• Document segment:
## START

My first children’s book, Journey, from Candlewick Press comes out in about six months.  It’s been nearly a 3 year process from inception to publication, most of which I’ve spent having no idea what to expect from it all. But things are starting to look promising.  Things I can’t share at the moment, but let’s just say the book is getting noticed and will most likely get enough critical reception and publicity to launch a new career for me.  There are no guarantees, but I’d be lying if I didn’t tell you I was giddy with excitement.  Writing and illustrating books is something I’ve always wanted to do.  It gives us creative types the ability to be a complete auteur in our creation; the stories are our own and the way we tell them visually comes straight from our own ideas and style.  Comparing this approach to jobs where the story isn’t mine, the art style isn’t mine, and the decisions of what I should be doing with my talent aren’t mine, it makes this new career path feel more like art than commerce.  And at the end of the day, kids are going to read what I do.  Maybe a handful of them will be moved.  And maybe for one kid, it will change her life.

## END

• Given entries:
## START

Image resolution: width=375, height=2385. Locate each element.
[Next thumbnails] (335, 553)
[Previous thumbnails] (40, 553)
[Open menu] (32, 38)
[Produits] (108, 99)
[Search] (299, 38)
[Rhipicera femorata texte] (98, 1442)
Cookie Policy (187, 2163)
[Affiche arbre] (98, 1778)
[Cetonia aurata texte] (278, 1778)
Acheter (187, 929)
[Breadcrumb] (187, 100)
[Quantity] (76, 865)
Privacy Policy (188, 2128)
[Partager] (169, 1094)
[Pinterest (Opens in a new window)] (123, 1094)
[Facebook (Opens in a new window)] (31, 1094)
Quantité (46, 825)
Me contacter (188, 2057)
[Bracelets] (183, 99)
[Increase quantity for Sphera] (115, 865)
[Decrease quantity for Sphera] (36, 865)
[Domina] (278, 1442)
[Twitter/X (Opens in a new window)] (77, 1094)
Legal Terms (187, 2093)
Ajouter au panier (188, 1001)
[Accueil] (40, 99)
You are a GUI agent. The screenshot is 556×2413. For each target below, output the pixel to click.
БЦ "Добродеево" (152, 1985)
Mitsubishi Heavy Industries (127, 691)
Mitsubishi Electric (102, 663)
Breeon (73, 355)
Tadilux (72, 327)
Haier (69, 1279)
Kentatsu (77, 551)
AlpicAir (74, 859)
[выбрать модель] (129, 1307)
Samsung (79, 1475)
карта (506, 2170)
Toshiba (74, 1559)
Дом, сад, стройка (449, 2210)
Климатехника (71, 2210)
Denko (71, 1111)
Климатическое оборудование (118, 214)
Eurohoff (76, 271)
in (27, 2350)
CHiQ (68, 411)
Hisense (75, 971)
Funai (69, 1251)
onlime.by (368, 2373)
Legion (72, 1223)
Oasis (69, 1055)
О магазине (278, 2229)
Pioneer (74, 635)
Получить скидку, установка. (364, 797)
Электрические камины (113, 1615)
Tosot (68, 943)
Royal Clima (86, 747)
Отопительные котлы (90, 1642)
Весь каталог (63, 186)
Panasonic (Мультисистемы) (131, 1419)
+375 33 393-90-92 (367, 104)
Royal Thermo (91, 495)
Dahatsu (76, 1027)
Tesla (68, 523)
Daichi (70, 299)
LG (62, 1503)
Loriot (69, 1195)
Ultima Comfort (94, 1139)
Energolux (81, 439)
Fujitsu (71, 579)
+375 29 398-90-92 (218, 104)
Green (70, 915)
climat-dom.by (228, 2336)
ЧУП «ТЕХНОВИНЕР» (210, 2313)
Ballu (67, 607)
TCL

## END

• Required actions:
1. In the passage about the children's book, how long has the process taken from inception to publication?
2. Pick up the passage about the children's book right after its final sentence and carry it forward.
The material that comes after the passage about the children's book is separate from it.

• Final results:
1. Nearly three years.

2.
This could all be for naught, of course.  Children’s books are part of the shrinking, risky business of publishing.  Even when the industry was thriving, hundreds of picture books would be published every year, only to disappear from shelves before potential readers had the chance to discover them.  But something tells me, that at the very least this book of mine will do well enough that a year from now, when people ask me what I do for a living, I won’t hesitate to tell them I’m a children’s book author.  For the past three years, I’ve been an out-of-work-freelance-in-transition-film-designer-illustrator-new-dad-who-has-no-idea-where-his-career-is-headed kind of guy.  For someone who has always relied on other people’s projects (i.e. advertising, film, and illustration work) to make ends meet, it’s more than thrilling to know that I very well may be transitioning into a life where I spend my days creating work that is solely mine.  Wow.


Wish me luck.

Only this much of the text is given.